North America Structured Finance Issue: Coinstar's US$900m WBS

IFR Review of the Year 2017
3 min read
Natalie Harrison

Change for the better

Whole-business securitisations made a splash in the United States in 2017, and no company did it better than coin collecting company Coinstar.

The business model could not be simpler. You dump your loose change into a Coinstar machine, and get cash or a spendable voucher from your pennies and quarters. The company takes an 11.9% cut for the cash option.

Coinstar machines, based in popular shopping spots such as Walmart, have processed a whopping US$46.5bn of coins in the past 25 years.

Cory Wishengrad, head of structured products origination at Guggenheim Securities – the sole lead on the deal – said he had been looking at Coinstar as a likely WBS candidate for years.

When it was part of a public company called Outerwall, Wishengrad said, he had envisaged a whole-business deal – but didn’t believe it was quite the right fit at the time.

“Redbox was a much bigger part of Outerwall,” he said, referring to the ubiquitous DVD vending machines. “Securitising just Coinstar wasn’t sufficient to capitalise the entire company.”

But after the 2016 buyout by private equity firm Apollo Global Management, the situation changed.

Apollo wanted to separate Redbox and Coinstar, and did so by financing the take-private in the most efficient way – with two separate leveraged-loan transactions.

Coinstar’s financing comprised a US$560m first-lien seven-year loan, which was priced at 425bp over Libor, and a US$135m eight-year second-lien term loan that was priced at 875bp over.

Once that was done and dusted, Apollo started to think about a WBS to lower the borrowing costs.
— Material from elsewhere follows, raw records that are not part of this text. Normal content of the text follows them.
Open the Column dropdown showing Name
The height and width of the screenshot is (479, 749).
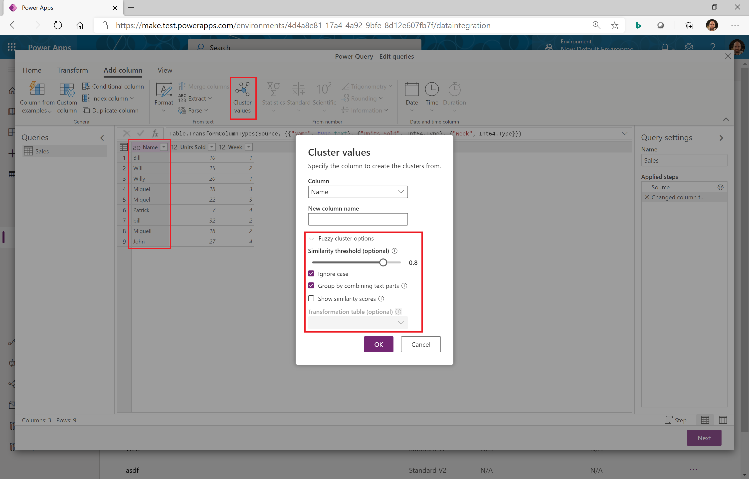[x=358, y=192]

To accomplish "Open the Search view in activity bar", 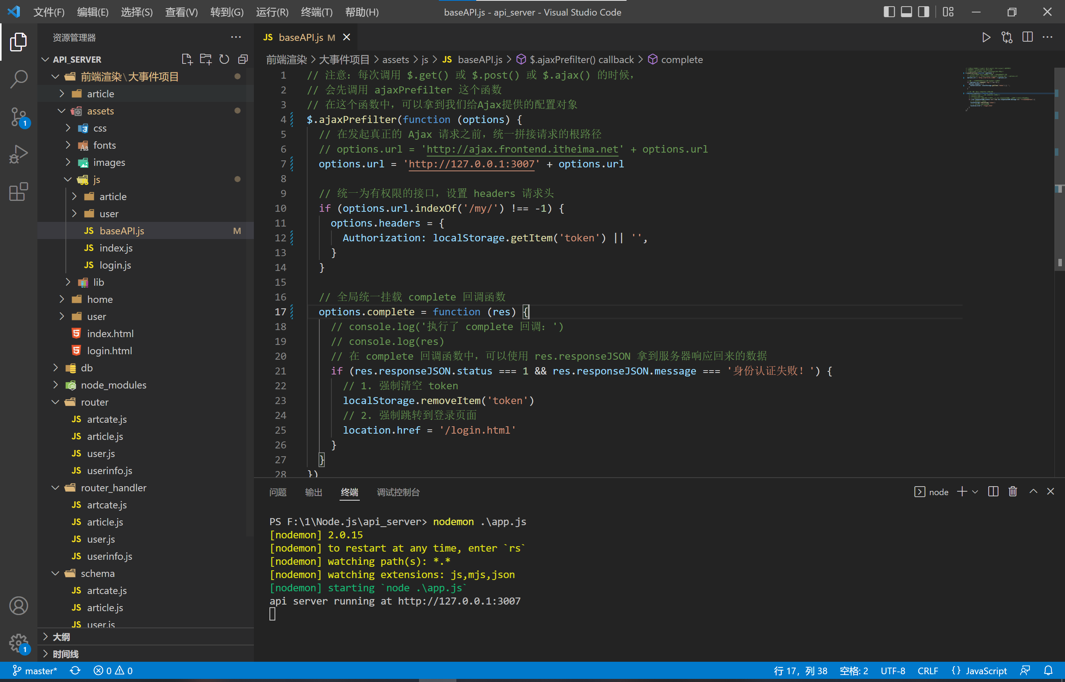I will point(19,79).
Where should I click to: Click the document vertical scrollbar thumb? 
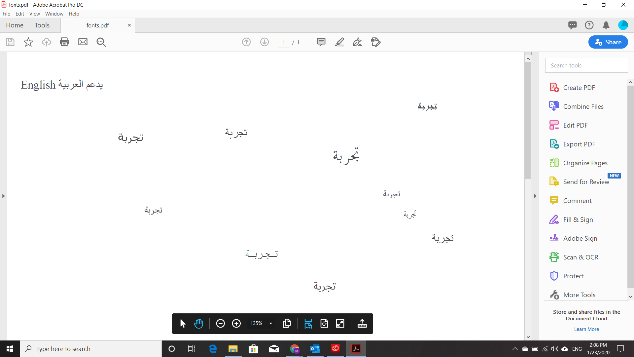point(528,121)
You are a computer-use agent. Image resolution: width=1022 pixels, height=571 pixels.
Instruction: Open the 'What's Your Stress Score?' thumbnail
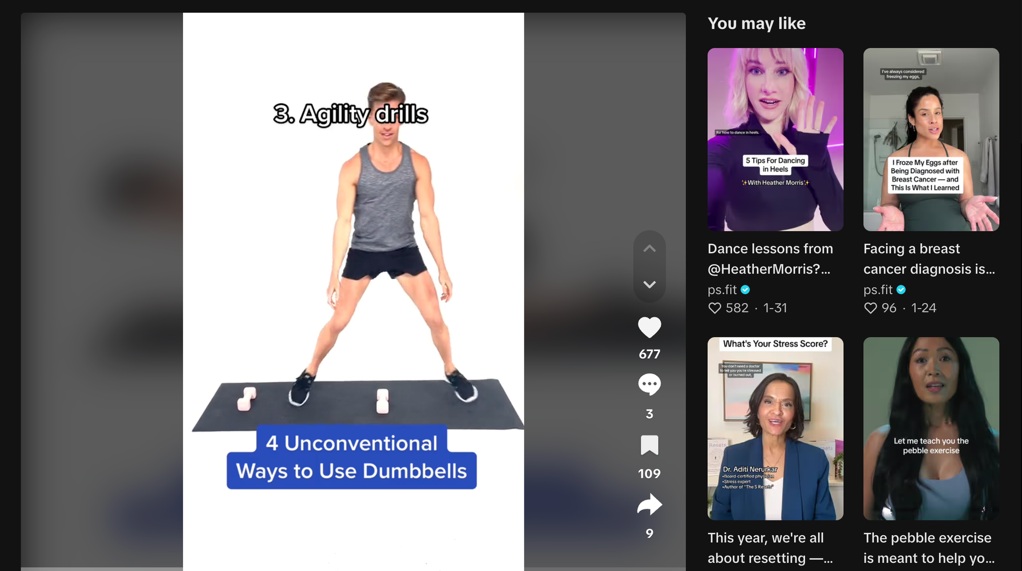tap(775, 428)
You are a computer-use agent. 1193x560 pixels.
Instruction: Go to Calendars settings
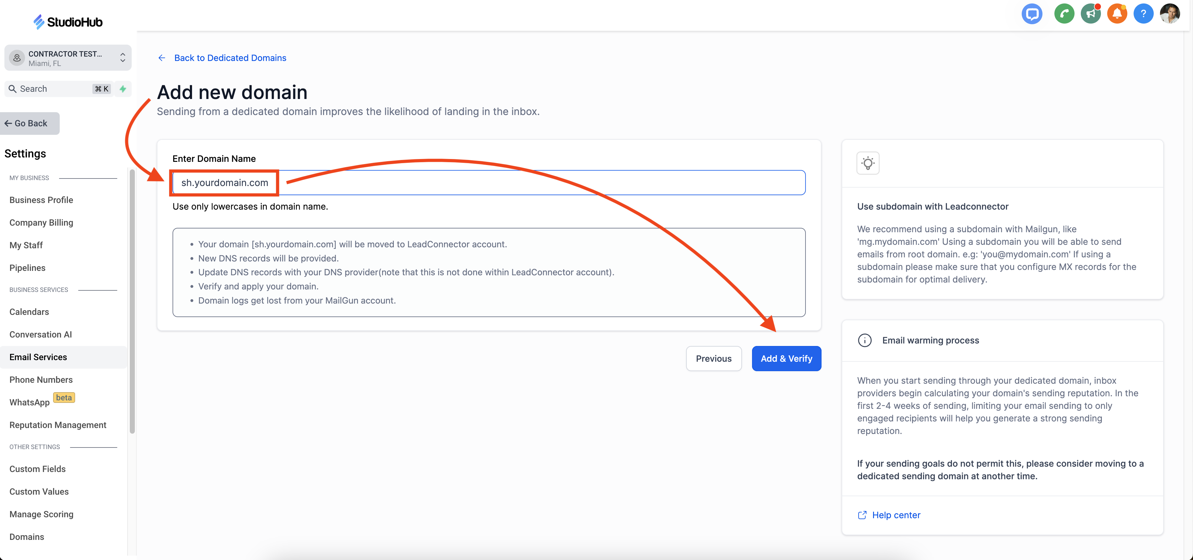click(29, 312)
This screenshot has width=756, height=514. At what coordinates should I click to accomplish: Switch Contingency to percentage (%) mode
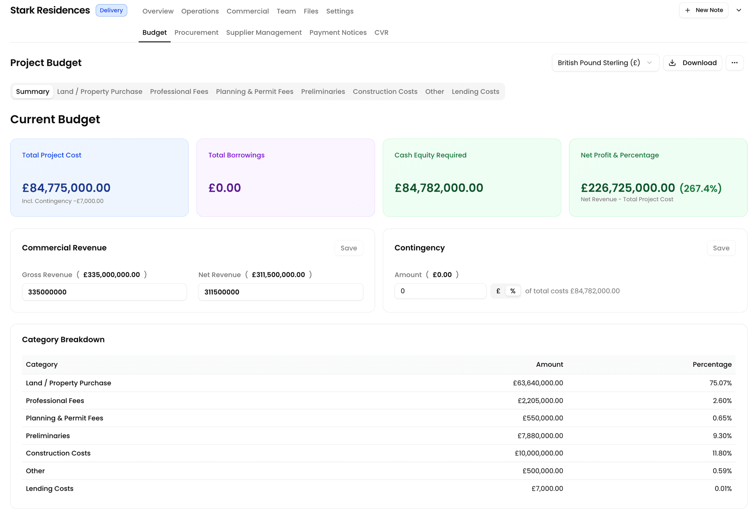coord(513,290)
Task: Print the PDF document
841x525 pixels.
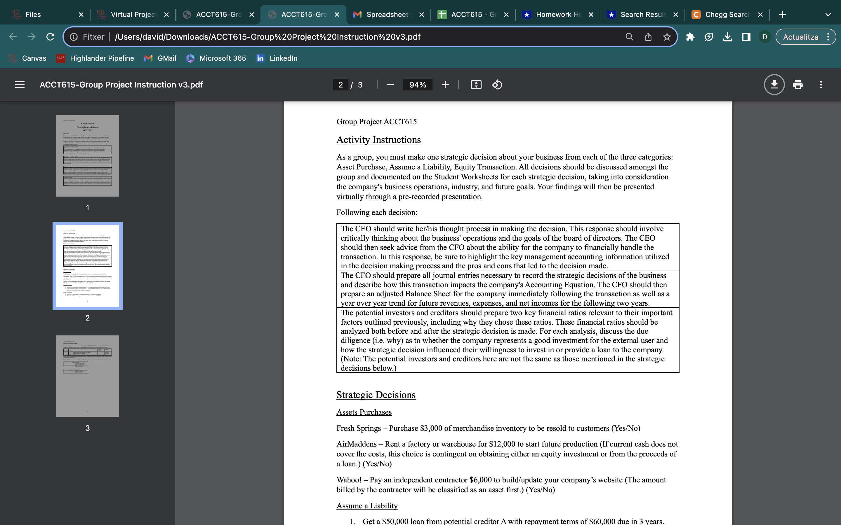Action: [798, 84]
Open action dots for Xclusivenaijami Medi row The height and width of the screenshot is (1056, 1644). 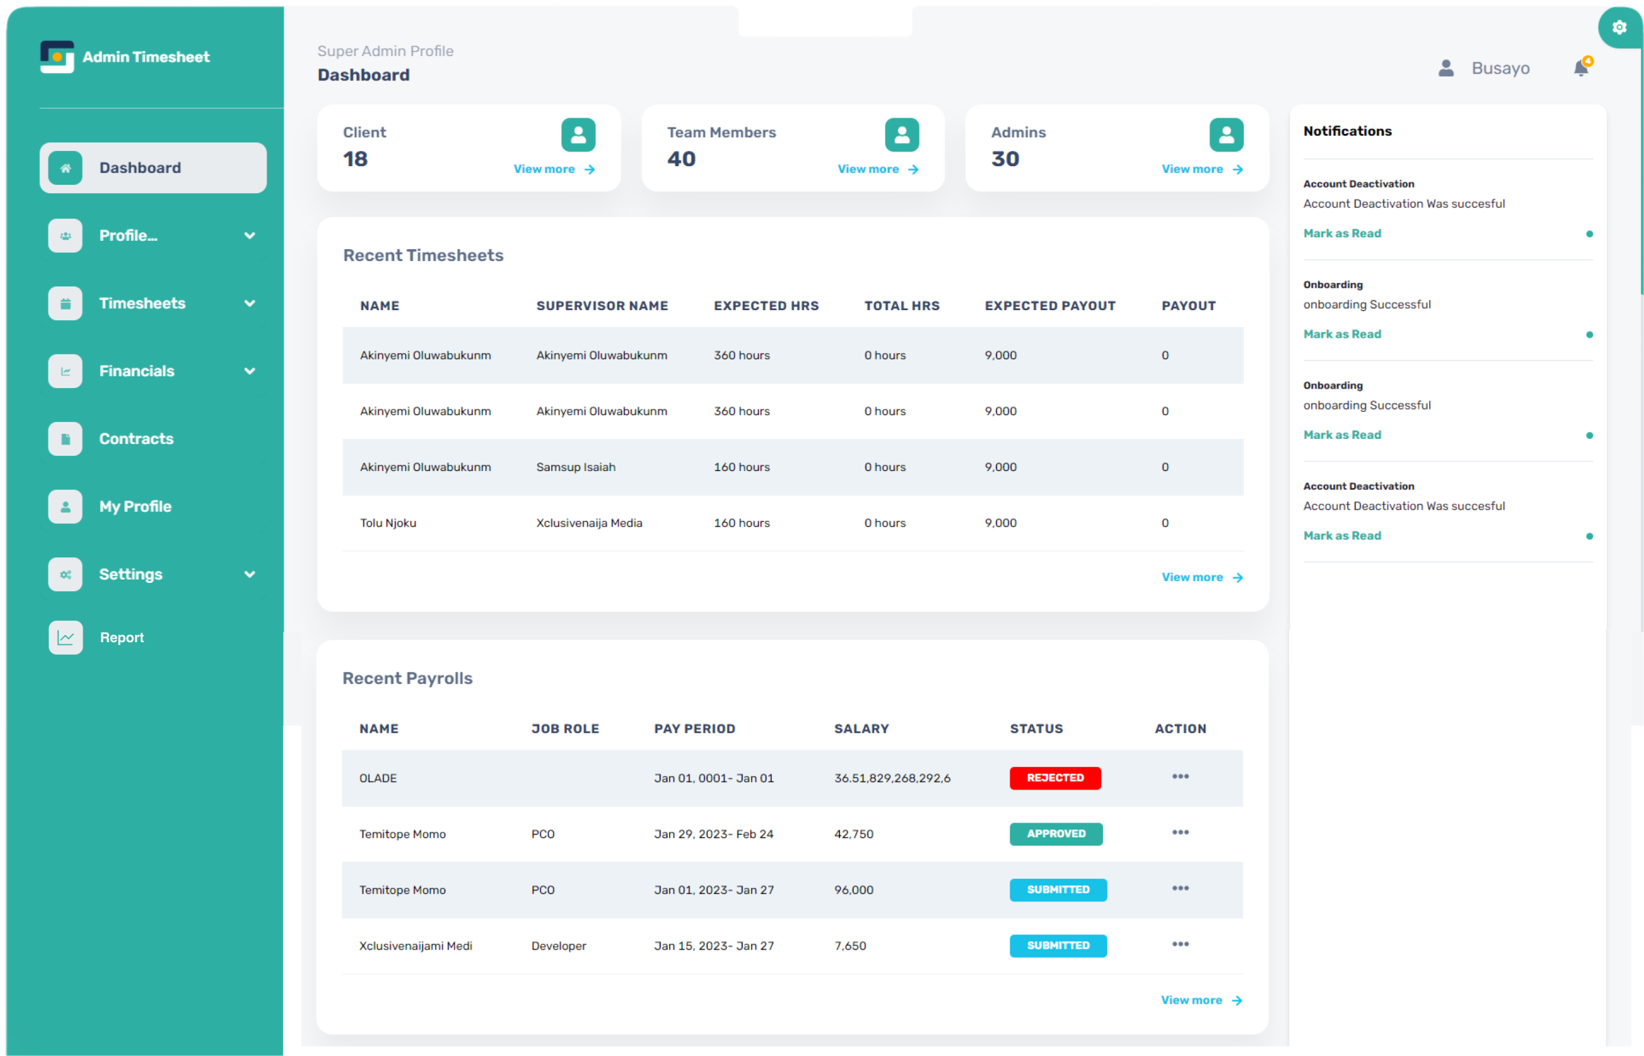click(x=1180, y=944)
“It was a totally new industry for this asset,” said Reed Rayman, an Apollo principal. “We really didn’t know if we would even get the ratings we wanted.”

But it did get those ratings. Kroll and Morningstar put the company in investment-grade (Triple B) and Apollo then started the internal system changes needed to make a deal work.

In the end, it came up with a US$900m WBS transaction.

That took out the loans, paid Apollo a dividend and created a portable debt structure that will potentially make it easier to sell the business later on.

“A buyer would just have to provide the equity,” said Mike Konigsberg, head of capital markets at Apollo.

The 5.8-year Triple B rated US$840m bonds crossed the line at a 5.25% yield, while a US$60m tranche was retained.

Apollo’s annual interest costs fell from US$50m to US$45m, according to Rayman.

Investors also got a good deal. The bonds were trading in mid-November at a cash price of 104 and a yield of 4.4%.